CITIZEN OF THE YEAR 社会に感動を与える人々を応援します。

受賞者一覧

2014年度受賞

阪井 ひとみさん

心安らぐ住まいが自分らしく生きる力に

心安らぐ住まいが
自分らしく生きる力に

心に病があっても、自分の意思で働き自由に暮らせる町に

不動産業を営む阪井ひとみさんが、自ら管理するマンション「サクラソウ」に姿を見せると、入居者たちが待ちかねたように笑顔で話しかけてくる。ここには、阪井さんが入居支援した約50人が住む。住むところが見つからないために、何十年も長期入院を余儀なくされたり、精神障害を理由にアパートへの入居を拒まれたり、劣悪な住環境を強いられたりと、社会的弱者を取り巻く過酷な現実を目の当たりにして入居支援を始め、すでに20年近い。現在、管理する物件にはそうした人たち約450人が暮らしている。

活動のネットワークも広がり、弁護士、医師、司法書士、税理士、社会福祉士などと連携し、地域で自立した生活ができるよう入居後の支援も行っている。「入居者ご自身にも自分がたくさんの人に支えられていることは分かります。それが、自分は独りじゃない、困ったらこれだけの人が助けてくれるんだという、安心感につながっていると思います」

「心に病気があっても、皆自分の力で生きたいと思っているんです」と話す阪井さん。現在も、一人でも多くの人が自分の意思で働き自由に暮らせるようにと、支援活動に取り組んでいる。

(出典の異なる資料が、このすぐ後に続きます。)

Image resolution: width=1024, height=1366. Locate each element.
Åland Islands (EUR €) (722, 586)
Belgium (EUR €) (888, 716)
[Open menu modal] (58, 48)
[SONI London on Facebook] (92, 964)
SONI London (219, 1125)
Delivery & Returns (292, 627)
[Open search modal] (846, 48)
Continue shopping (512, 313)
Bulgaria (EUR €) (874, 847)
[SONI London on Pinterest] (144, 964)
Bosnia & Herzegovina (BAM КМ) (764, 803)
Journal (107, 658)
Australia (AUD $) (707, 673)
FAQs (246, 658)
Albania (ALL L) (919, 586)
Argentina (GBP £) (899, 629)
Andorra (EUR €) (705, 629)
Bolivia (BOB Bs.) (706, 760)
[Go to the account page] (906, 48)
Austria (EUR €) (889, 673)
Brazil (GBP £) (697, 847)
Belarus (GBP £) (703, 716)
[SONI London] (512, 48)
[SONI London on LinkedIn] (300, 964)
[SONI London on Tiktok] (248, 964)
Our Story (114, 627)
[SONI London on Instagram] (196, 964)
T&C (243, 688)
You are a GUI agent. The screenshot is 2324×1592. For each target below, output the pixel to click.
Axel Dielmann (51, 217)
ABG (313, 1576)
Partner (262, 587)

「サクラソウ」の作業所だった場所を利用したカフェ「ノア」は、入居者たちが自分たちで店長を務め、貴重な交流の場となっている

きっかけは、精神を病んでしまった入居者からの電話

足が悪いのに2階に住まわされている人もいた

「誰かが俺を殺そうとしている !」。阪井さんのもとに入居者の男性から連絡が入ったのは19年前のこと。すぐに駆けつけると男性は錯乱状態で、妄想に苦しんでいた。しかし、家族に電話しても「関わりたくない」と取り合わない。病院を探してたどり着いたのが精神科だった。

医師の診断は「統合失調症」。離婚をきっかけに、心の病気になっていたのだ。

このことをきっかけに病院へ通うことになった阪井さんは、数カ月後、その病院から「退院後の入居先で困っている患者がたくさんいる」と相談を持ちかけられる。詳しく話を聞いてみると、家族に見放され部屋が確保できないため50年も入院している患者がいるという。たとえ部屋が見つかっても、台所や風呂が壊れていたり、トイレを修繕されなかったり、畳や壁がボロボロでも「貸してやっている」という態度で、家賃に上乗せして貸し出す大家…。こうした実態を知った阪井さんは強い憤りを覚え、支援に乗り出したのである。

普通の感覚では考えられない劣悪な部屋の実態

偏見は根強く、自分が管理するアパートに受け入れ

精神障害の人たちが置かれている状況を知った阪井さんは、同業者や家主に協力を求めるが、「あんたが好きでやっとるんだから」「精神障害者にはこの地域で生活してほしくない」と突き放される。当時はそれほど偏見や差別が根強かったのだ。加えて、住まいが確保できても、再び入院すると部屋も家財道具も処分されて帰るところがなくなるため、体調が悪くても我慢してしまい、病気が悪化する悪循環があった。

そうしたなかで阪井さんは、自ら保証人になり、管理するアパートに受け入れるなどして入居支援を続けた。そんな姿に理解者や協力者のネットワークが生まれ、支援の対象も家族から見放された精神障害者だけでなく、刑務所から出所した人や親から虐待を受けた若者、長年のホームレス生活で体を壊した人などさまざまに広がっていった。「家がないため、何度も刑務所に入っていた男性が、自分の住まいが確保できてからはただの一度も罪を犯しません」と阪井さんは話す。

精神科の病院に近いアパートでは、医師らと連携して関係者がそこの駐車場を借り、入居者の様子を毎日確認できる仕組みも作っている。